Assigned task => Every line containing the word "computer" must be pulled from the records.

(Records supplied)

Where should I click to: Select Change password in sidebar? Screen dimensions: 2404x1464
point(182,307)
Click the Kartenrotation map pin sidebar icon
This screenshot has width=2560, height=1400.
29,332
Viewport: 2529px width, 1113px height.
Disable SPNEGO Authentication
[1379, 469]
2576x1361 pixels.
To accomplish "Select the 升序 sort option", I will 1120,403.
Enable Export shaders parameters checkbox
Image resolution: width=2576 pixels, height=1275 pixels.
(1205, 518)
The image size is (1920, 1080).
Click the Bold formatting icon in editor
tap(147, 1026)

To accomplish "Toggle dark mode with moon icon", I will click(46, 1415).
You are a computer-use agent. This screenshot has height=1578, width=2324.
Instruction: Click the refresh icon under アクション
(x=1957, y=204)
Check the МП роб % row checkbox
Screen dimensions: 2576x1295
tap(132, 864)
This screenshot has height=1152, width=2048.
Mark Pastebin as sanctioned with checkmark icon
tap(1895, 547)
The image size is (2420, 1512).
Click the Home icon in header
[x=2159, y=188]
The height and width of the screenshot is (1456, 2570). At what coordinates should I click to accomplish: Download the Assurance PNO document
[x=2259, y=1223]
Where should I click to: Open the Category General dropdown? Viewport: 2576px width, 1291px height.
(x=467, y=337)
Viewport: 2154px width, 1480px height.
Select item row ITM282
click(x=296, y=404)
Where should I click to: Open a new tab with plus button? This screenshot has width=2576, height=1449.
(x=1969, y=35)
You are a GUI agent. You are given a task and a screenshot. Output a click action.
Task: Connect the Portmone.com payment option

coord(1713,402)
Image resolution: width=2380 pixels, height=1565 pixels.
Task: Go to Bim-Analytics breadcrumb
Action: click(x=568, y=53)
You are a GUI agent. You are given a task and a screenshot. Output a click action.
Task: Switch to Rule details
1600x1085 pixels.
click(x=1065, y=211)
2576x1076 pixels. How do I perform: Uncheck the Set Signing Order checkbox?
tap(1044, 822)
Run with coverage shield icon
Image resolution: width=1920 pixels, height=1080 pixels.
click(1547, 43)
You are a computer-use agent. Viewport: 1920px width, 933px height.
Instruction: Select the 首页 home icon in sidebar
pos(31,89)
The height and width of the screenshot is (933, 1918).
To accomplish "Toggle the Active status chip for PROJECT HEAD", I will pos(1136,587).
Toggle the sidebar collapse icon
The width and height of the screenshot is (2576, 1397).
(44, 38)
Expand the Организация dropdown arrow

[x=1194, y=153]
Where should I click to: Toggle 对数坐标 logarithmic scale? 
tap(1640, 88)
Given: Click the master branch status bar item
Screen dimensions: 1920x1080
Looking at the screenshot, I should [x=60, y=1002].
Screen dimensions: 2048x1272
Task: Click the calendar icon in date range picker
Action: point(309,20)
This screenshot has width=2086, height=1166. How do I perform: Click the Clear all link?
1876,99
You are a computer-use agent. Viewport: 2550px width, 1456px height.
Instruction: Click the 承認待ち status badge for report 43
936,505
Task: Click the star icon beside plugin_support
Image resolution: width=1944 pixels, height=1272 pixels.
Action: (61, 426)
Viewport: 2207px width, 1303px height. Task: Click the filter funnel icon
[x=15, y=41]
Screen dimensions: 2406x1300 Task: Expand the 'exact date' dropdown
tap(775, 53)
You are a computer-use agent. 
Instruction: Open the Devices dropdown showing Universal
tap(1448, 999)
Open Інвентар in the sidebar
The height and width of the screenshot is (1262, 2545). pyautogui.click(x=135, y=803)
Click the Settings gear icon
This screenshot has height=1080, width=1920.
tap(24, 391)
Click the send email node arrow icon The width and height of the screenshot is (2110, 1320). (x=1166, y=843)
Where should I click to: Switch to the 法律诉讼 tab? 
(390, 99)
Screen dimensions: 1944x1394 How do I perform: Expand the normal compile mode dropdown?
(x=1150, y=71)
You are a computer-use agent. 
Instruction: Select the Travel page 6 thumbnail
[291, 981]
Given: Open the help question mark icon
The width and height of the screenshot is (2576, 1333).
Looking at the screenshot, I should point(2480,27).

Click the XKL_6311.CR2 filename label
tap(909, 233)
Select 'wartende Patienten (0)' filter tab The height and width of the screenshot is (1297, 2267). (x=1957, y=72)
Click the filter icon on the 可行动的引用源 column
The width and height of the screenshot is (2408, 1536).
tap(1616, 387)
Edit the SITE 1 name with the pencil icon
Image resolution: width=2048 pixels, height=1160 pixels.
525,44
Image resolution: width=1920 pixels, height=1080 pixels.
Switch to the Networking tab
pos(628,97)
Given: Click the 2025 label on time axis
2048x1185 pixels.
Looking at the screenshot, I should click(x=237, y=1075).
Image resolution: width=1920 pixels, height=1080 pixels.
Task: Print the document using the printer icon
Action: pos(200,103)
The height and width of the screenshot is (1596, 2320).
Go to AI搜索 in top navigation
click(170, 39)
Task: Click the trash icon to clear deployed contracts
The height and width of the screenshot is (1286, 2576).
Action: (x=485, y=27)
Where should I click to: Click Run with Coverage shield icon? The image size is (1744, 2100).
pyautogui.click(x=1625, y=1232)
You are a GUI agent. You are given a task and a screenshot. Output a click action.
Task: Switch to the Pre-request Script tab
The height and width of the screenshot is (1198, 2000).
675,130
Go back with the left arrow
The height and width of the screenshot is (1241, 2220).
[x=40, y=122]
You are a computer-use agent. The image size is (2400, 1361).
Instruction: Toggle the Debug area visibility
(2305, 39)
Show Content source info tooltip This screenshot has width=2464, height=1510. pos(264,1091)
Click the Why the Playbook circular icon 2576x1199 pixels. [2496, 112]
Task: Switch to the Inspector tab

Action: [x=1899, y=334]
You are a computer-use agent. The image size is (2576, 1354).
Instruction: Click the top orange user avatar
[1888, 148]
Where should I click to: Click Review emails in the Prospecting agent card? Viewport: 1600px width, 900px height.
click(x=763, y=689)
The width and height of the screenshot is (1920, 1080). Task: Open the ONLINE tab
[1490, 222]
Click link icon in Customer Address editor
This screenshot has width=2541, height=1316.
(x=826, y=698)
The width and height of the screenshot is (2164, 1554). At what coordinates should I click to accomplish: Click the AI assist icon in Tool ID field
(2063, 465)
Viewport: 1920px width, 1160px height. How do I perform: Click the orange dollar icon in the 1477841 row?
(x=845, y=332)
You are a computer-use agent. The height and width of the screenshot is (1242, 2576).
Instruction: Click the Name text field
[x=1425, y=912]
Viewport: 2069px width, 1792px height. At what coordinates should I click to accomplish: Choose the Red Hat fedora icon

(End Records supplied)

Answer box =>
You are a computer-use agent. This screenshot has height=1578, width=2324.
You are a computer-use agent. Viewport: 1920px width, 933px height.
You are a computer-use agent. Viewport: 2550px width, 1456px height.
You are a computer-use agent. 
You are a computer-use agent. 
You are a computer-use agent. The image size is (2400, 1361).
You are a computer-use agent. The image size is (2576, 1354).
You are a computer-use agent. The height and width of the screenshot is (1242, 2576).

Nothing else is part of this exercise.